Her brow knit. “It was weird. They said they were going to come, and they got a babysitter for my brother, but I looked for them and they weren’t there. My dad didn’t have a chance to work out last week, and that was his only night to do it. And my mom had to get her nails done while the babysitter was watching Teddie.”

Breathe, Dodie, breathe, I thought. But it was too late . . . I felt like an anemone at the bottom of the ocean. I could see the light of reason up above, and I couldn’t do any of the cruel and unusual things I was envisioning inflicting on Elmira’s parents. I tried to imagine being a calm, serene, yet colorful anemone. It didn’t work. I was still pissed off.

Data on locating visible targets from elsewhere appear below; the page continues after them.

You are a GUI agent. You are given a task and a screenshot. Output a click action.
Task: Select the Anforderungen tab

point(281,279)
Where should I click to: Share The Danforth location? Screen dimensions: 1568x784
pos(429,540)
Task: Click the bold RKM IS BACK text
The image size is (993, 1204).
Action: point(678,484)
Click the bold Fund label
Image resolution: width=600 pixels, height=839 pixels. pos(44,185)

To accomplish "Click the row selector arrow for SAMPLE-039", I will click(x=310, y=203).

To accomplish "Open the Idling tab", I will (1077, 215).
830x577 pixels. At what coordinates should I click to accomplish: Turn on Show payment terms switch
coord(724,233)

The truth was Elmira’s situation struck a little too close to home. Her artistic talent and love of books were not the only things that reminded me of myself. My father had run out on my mom and my sisters and me when I was four. But I had ended up with two loving parents throughout most of my childhood, thank heaven. My amazing mother had always been there for us, even before my stepfather came along. I wished I could spare Elmira the pain I’d felt each time my biological father, now known as Not Dad, had missed the important occasions in my life—birthdays, my bat mitzvah, graduations . . .

I handed her a stack of books. “You were fabulous. You’re not only a good artist but also a good singer. And a good shelver.”

As she turned to place more books on the shelves, I thought I noticed her quickly sniffing one, and the hint of a smile returned to her face.

Anoop startled me when he rang the doorbell the next afternoon soon after I got home from school. He was such a nice postman, and he never seemed to mind coming up the stairs to bring me my mail instead of putting it in my mailbox like he did for everyone else.

My students had been wild all day, and thinking about Elmira was getting under my skin. I hoped Anoop wasn’t going to cap things off by delivering me bad news like a jury duty summons. I was annoyed, but I slapped a smile on my face anyway. “Hi, Anoop.”

“Hi, Ms. Fairisle.” He held a postcard out to me, shifting his weight back and forth. I guessed new folks in town were quite a curiosity.

For the hundredth time, I said, “Please, no need to call me Ms. Fairisle. Call me Dodie.”

Anoop just touched his ocean-colored Winslow Homer cap and said, “Good day, Ms. Fairisle.”

“Thanks for the mail.”

It was exactly the opposite of what I had feared—and what I’d been hoping for: a postcard from my younger sister, Coco! She always drew these amazing little sketches on the front. In this one, she was staring at her arm as if waiting for something.